The book was also featured on NPR in its series, Summer Books to Feed Your Literary Addiction. You can even hear the author read Dickinson’s “route of evanescence” poem and a chapter from the book. But be forewarned—finishing this volume will exponentially increase the to-be-read stack by your bedside. Benfey’s deft depictions of cross-pollinations between artists, from Lord Byron to Cornell, left me aching to read more of all their works. There is less about the birds that inspired such devotion than I would have wished, and nowhere does Benfey address the hummingbird in the room—as wild populations and habitats decline, where will future artist find such wild inspiration?
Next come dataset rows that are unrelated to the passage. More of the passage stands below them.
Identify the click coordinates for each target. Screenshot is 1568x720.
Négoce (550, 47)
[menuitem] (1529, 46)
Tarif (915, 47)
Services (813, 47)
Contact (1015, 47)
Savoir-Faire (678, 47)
Critics and others who dwell apart from the natural world would do well to keep in mind another poem of Dickinson’s which reflects on the indifference of nature to the dead—even those who once found their evanescent muses on the wing. . . .

Safe in their alabaster chambers,
Untouched by morning
And untouched by noon,
Sleep the meek members of the Resurrection,
Rafter of satin, and roof of stone.

Light laughs the breeze
In her castle of sunshine,
Bubbles the bee in a stolid ear,
Pipe the sweet birds in ignorant cadences:
Ah, what sagacity perished here!

Grand go the years in the crescent above them;
Worlds scoop their arcs, and firmaments row,
Diadems drop and Doges surrender,
Soundless as dots on a disk of snow.

2 comments:

Crafty Green Poet said...

a lovely post, I now really want to find the book...

pinenut said...

Hi Crafty,

Thanks! I love all the poetry on your blog. And I hope you like Summer of Hummingbirds as much as I did.